以下は〝Astro Bob 〟のブログに掲載された太陽・太陽圏観測衛星〝SOHO〟の画像です。撮影は日本時間9月26日午前2時5分です:
この画像にもエレーニン彗星(エレニン彗星)はまったく写っていません。左上の円がエレーニン彗星の予報位置です。画面中央の白丸は太陽の位置と大きさを示しています。〝Mercury〟、〝Beta Vir〟、〝Eta Vir〟は、それぞれ水星、おとめ座ベータ星、おとめ座イータ(エータ)星を意味しています。

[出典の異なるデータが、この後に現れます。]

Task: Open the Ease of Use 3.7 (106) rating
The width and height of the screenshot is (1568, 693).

9月27日午前4時頃、エレーニン彗星は太陽と「合」になります。合とは、地球から見て、天体が太陽と同じ方向に見えるときのこと。厳密には、天体と太陽の地心視黄経が等しくなるときのことです(参照: 黄道座標)。黄経が等しくなるだけで、黄緯に差があってもかまいません。ある天体が合のとき、地球の公転面を真上から見下ろした図では、地球と太陽を結ぶ直線の上にその天体があります。しかし、地球の公転面を真横から見た図では、必ずしも直線上にあるとは限りません。平面ではなく立体で考える必要があります。合だからといって、その天体と地球・太陽が一直線に並んでいるわけではないのです。
9月27日のエレーニン彗星の合はどうでしょうか。このとき、同彗星は地球の公転面から約300万km上(北側)にあります。平面的に考えると直線上に見えても、立体的に考えるとかなりずれているのです。

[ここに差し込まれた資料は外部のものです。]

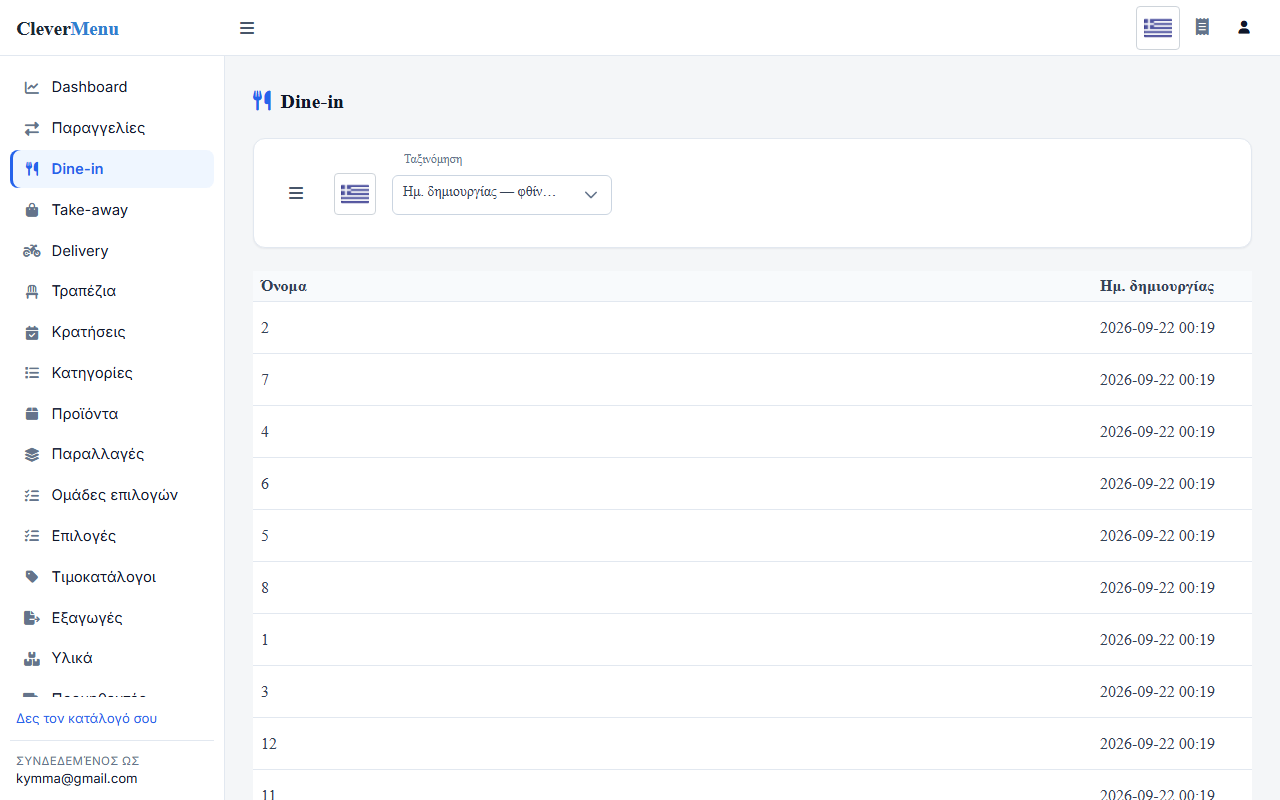Click the Τραπέζια chair icon in sidebar
Screen dimensions: 1280x800
32,292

エレーニン彗星が地球に大災厄をもたらすと大騒ぎをした「残念な人たち」は、9月27日に同彗星と地球・太陽が「一直線に並ぶ」から大地震が起きる云々と、未練がましく喧伝しています。しかし、彼らの言うことがことごとく〝ハズレ〟であったことを考えれば、信憑性はゼロです。各国の天文学者やNASAが何度も、エレーニン彗星の質量は小さく、潮汐力などで地球に影響をおよぼすことはない、と言明しているとおりです。かりに9月27日前後に大地震が起きたとしても、それはエレーニン彗星のせいではありません。
なお、太陽光の前方散乱(太陽光が彗星の塵に背後からあたって散乱し、地球に到達する)によって、エレーニン彗星が合の前後に見えるようになるのではないかと期待して、観測体制を敷いている観測者もいるとのことです。エレーニン彗星の現状を知る手がかりが得られれば良いのですが。